Amid rising xenophobia, Chinese-American communities on both coasts look out for themselves
- In New York and San Francisco, residents of Chinatowns have formed neighbourhood patrols in response to spikes in pandemic-inspired attacks
- Organisers tie the surge to rhetoric by US President Donald Trump but don’t expect the abuse to diminish after elections next month

Chinese-American neighbourhood patrols in New York and California are bracing for a spike in anti-Asian harassment and possible violence in the days leading up to the November 3 US presidential elections and what could be a turbulent aftermath, community activists say.
While Chinese-Americans have faced racism throughout America’s history, researchers and activists assert that Sinophobia has surged as a result of US President Donald Trump’s inflammatory language – particularly in the wake of the coronavirus pandemic, which Trump and other officials in his administration have repeatedly tied to China.
Since March, when the first US outbreaks of the pandemic began to spread, the Stop AAPI [short for Asian-Americans and Pacific Islanders] Hate reporting centre has recorded more than 2,700 incidents of discrimination, verbal abuse and physical attacks in 47 states and Washington.

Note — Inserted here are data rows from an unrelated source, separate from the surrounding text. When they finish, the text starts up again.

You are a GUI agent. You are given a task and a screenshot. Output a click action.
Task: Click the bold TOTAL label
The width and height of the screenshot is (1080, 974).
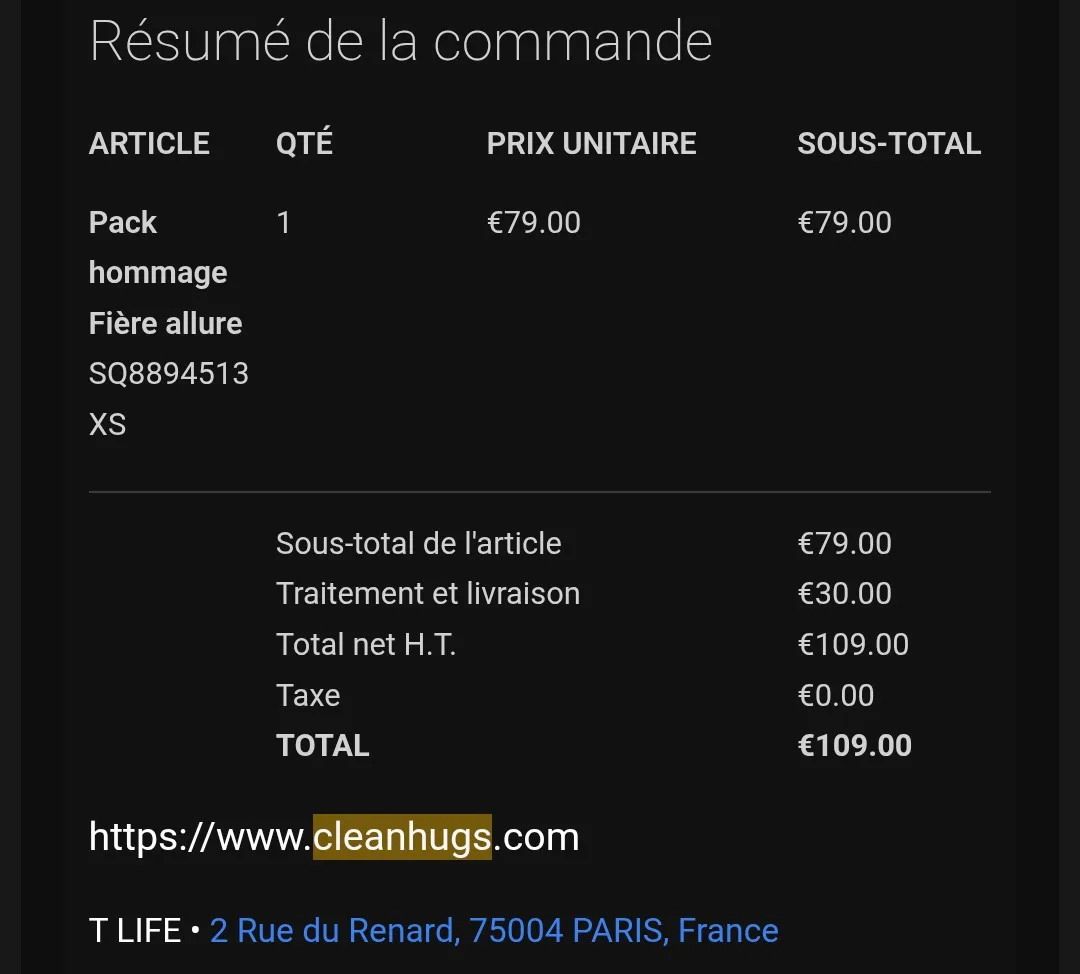322,745
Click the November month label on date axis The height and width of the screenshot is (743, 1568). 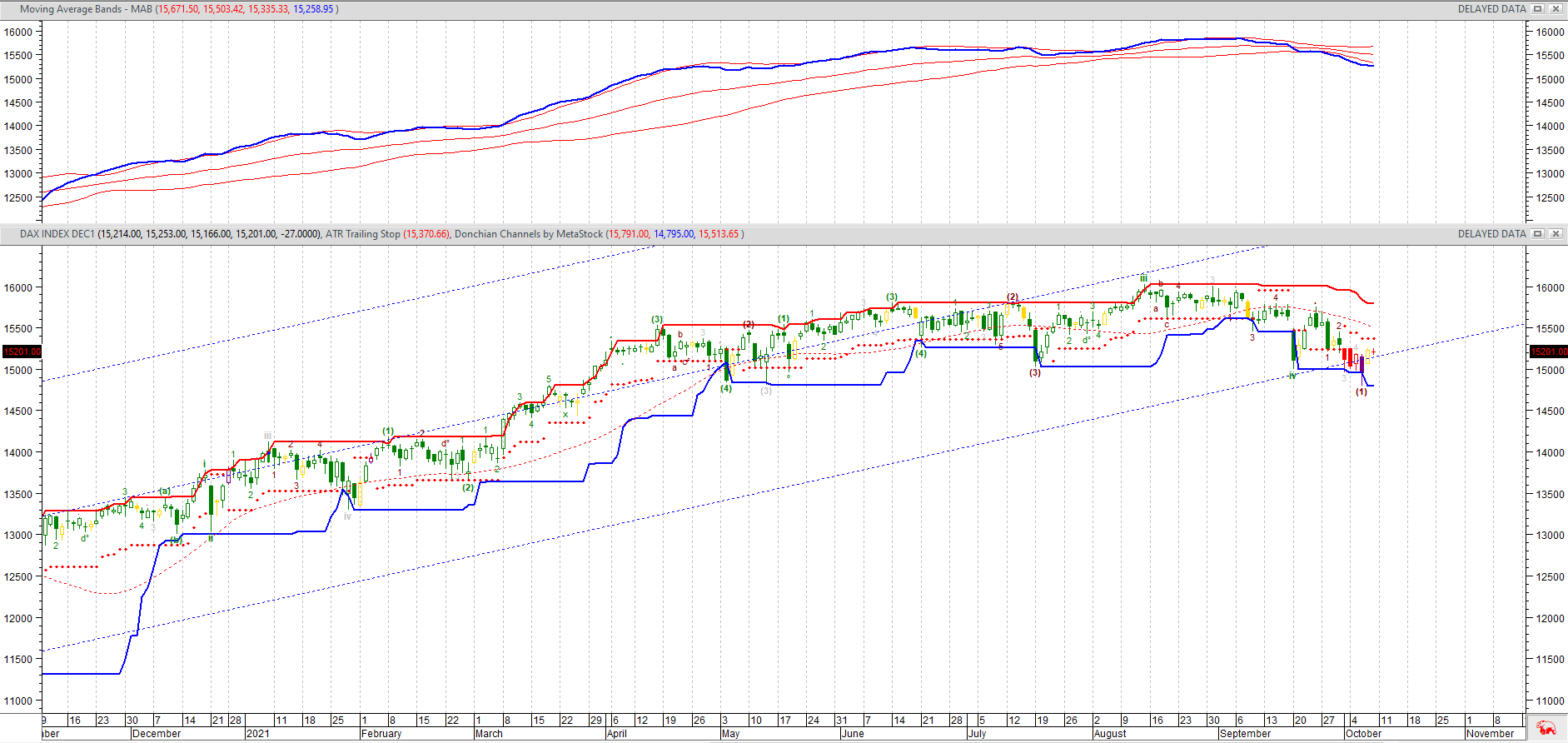pyautogui.click(x=1490, y=734)
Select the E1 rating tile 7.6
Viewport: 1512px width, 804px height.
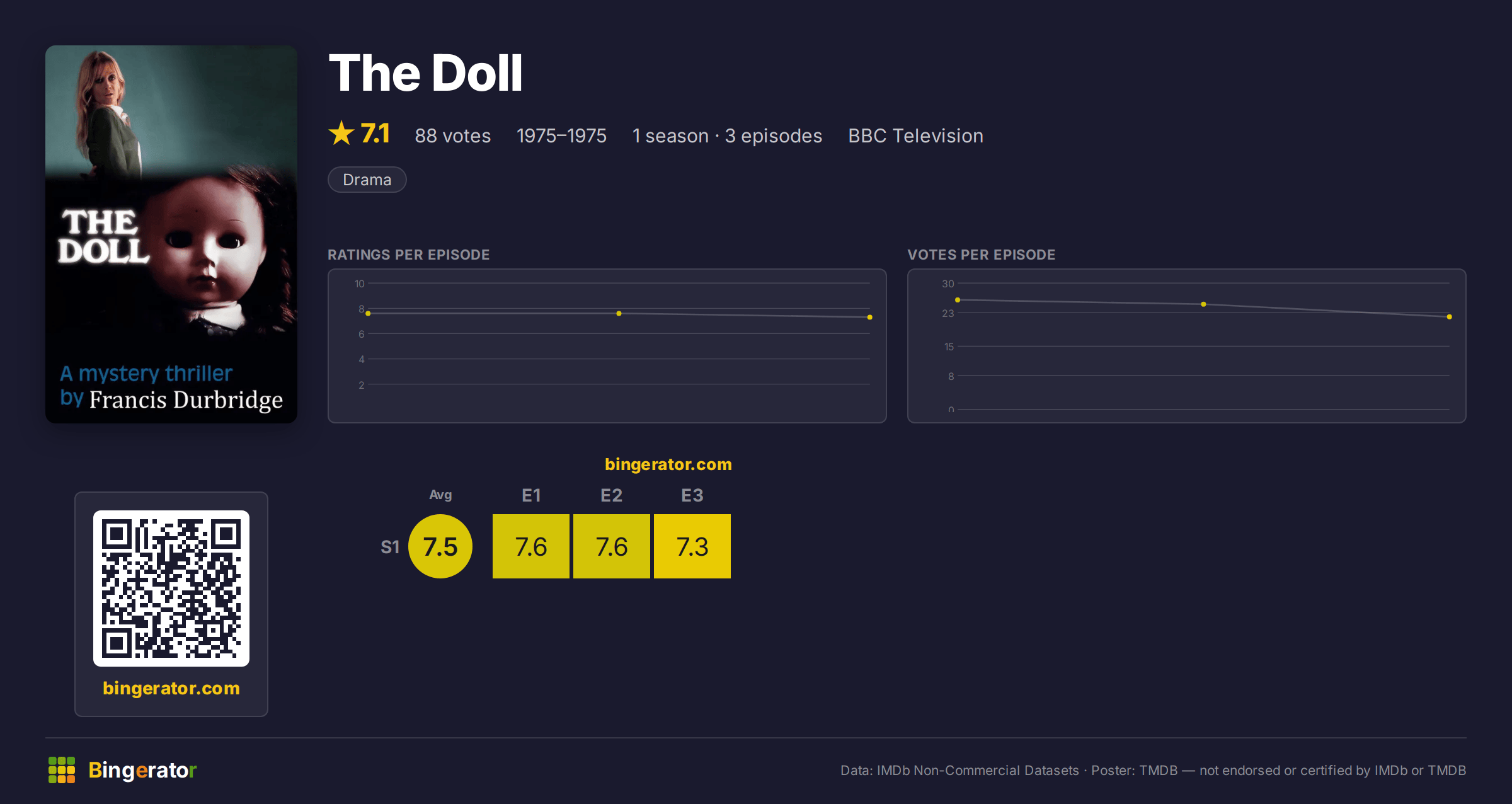(531, 546)
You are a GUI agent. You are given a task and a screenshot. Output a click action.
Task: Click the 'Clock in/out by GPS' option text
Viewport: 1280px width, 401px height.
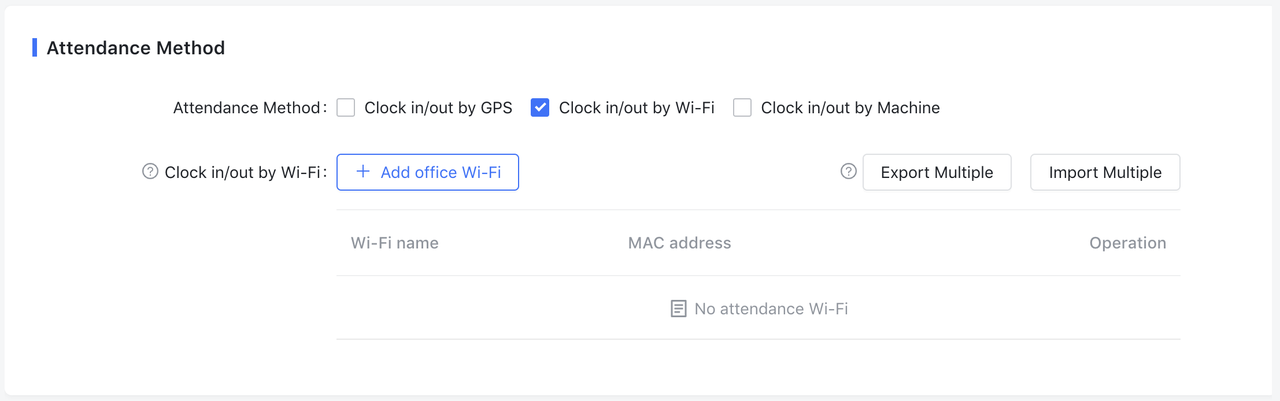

In an interview, Russell Jeung, the Stop AAPI Hate chair and an Asian-American Studies professor at San Francisco State University, said that many of the rising incidents could be directly correlated to incendiary rhetoric from the Trump administration.

“The current administration exacerbated the situation greatly by insisting on using the term ‘Chinese virus’ rather than a natural virus,” he said. “That racialised the disease … it spreads quickly, and hate speech then leads to hate violence.”
Nearly one-third of reported incidents through August included rhetoric specifically mentioning China. In one incident outside a hospital in Boston, for example, a man shouted accusations that the Chinese were “killing everyone”.